=== Source passage ===
Dr. Heidi Knoll, from Mountain Area Health Education Center in North Carolina, visited the College October 17 to present the IMPLICIT Interconception Care program. IMPLICIT stands for Interventions to Minimize Preterm and Low birthweight Infants through Continuous Improvement Techniques.
The infant mortality rate in Alabama is 7.8 deaths per 1,000 births, compared to the US rate of 5.8 deaths per 1,000 births.
“This [program] would work to improve those rates,” Knoll said. “This [program] is going to help babies be born into healthier families.”
University Medical Center, which the College operates, received a grant from the March of Dimes to start the IMPLICIT Network in Alabama. IMPLICIT is a family medicine network that looks at modified risk and works to improve the health of pregnant women before pregnancy.
The modified risks identified by IMPLICIT are smoking, depression, family planning and multivitamin use. The goal is to talk to women of childbearing age at primary care physician visits. If the woman is already a mother, then she will be screened at well-child visits, from zero to 24 months, and if any factors are identified, the mother is connected with either a primary care physician or other resources. If the woman plans on getting pregnant, she will be screened at primary care visits and introduced to preconception health visits to ensure a healthier pregnancy.
There are currently 25 sites nationwide in the IMPLICIT Network, but only a few locations in the South; UMC is the only location in Alabama. Other Southern locations include the University of Mississippi Medical Center in Jackson Mississippi, and locations in North Carolina, including MAHEC.
===
= What to do =
A: Shorten the paragraph in the IMPLICIT program article that begins "The modified risks identified by IMPLICIT" into a bulleted list that keeps its main facts.
B: From the IMPLICIT program article, reproduce word for word the passage starting at "The infant mortality" and ending at "women before pregnancy.".
=== Information shown ===
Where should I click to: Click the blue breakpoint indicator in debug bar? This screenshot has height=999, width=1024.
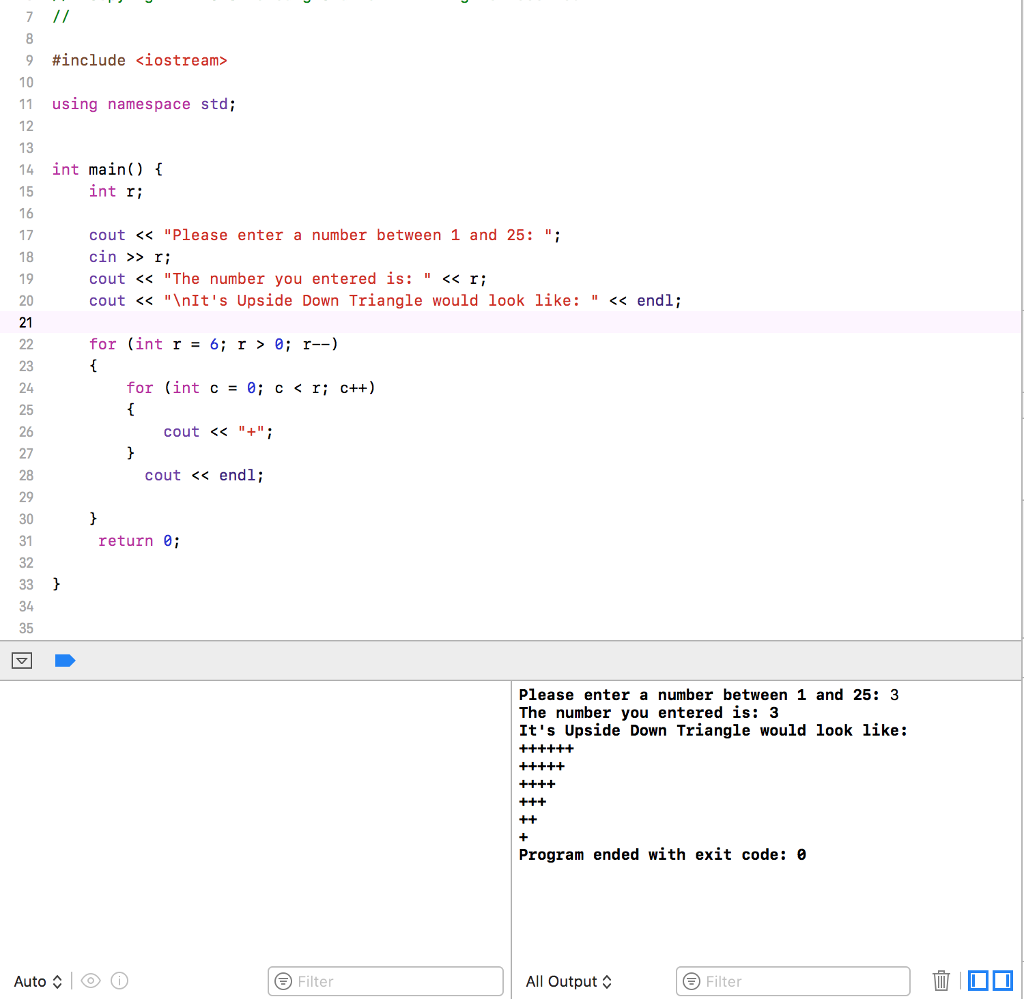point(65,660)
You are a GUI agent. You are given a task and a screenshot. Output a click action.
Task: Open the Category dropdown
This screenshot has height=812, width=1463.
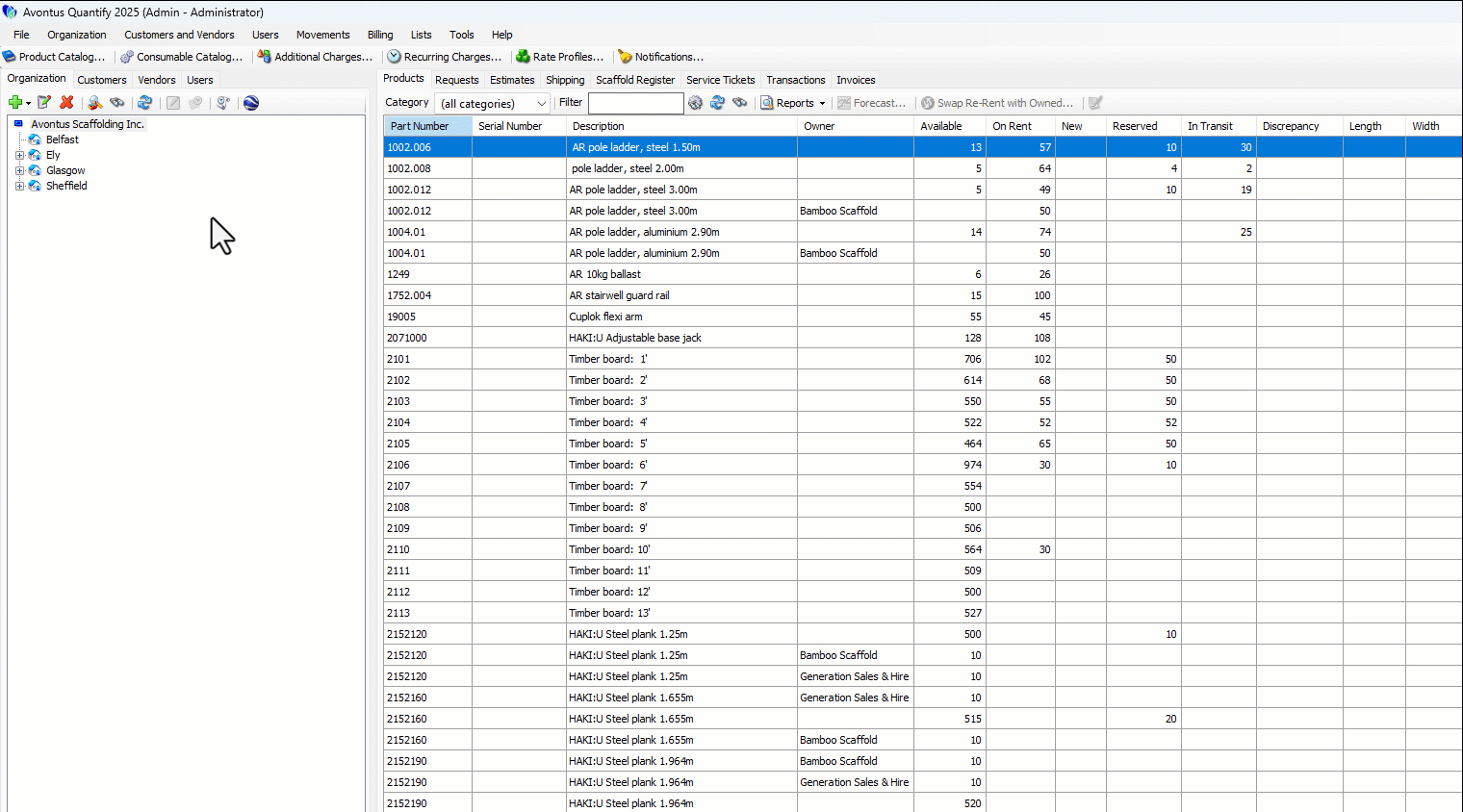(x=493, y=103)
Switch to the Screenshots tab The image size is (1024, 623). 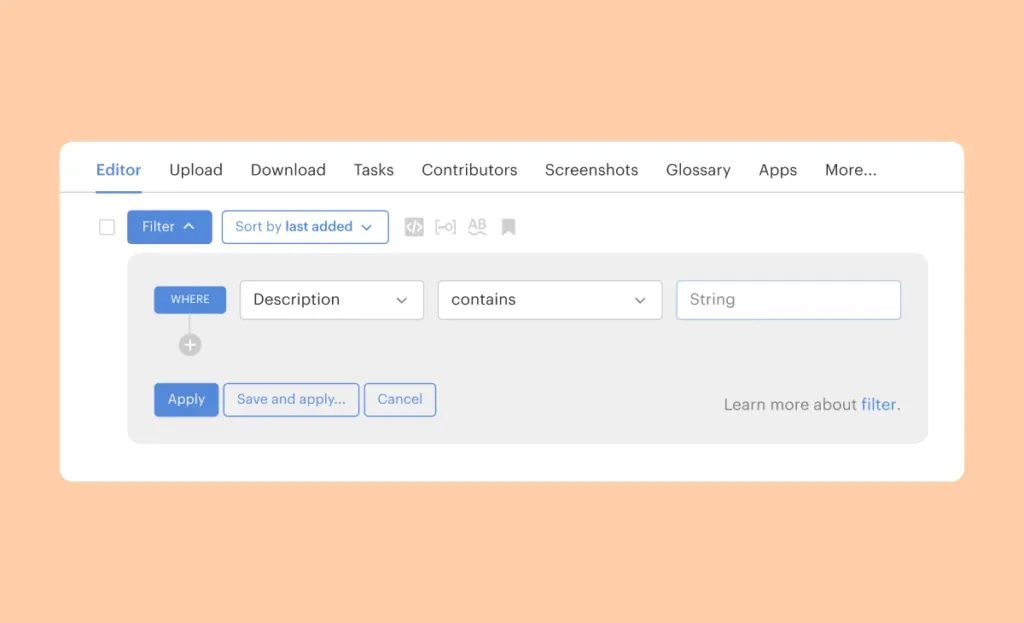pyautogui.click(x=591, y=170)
===
= Responses for each task =
A:
- IMPLICIT targets four modifiable risks: smoking, depression, family planning and multivitamin use.
- The aim is to talk with women of childbearing age during primary care visits.
- Mothers are screened at well-child visits (0 to 24 months). If any risk factors are found, they are connected with a primary care physician or other resources.
- Women planning a pregnancy are screened at primary care visits and introduced to preconception health visits for a healthier pregnancy.

B:
The infant mortality rate in Alabama is 7.8 deaths per 1,000 births, compared to the US rate of 5.8 deaths per 1,000 births.
“This [program] would work to improve those rates,” Knoll said. “This [program] is going to help babies be born into healthier families.”
University Medical Center, which the College operates, received a grant from the March of Dimes to start the IMPLICIT Network in Alabama. IMPLICIT is a family medicine network that looks at modified risk and works to improve the health of pregnant women before pregnancy.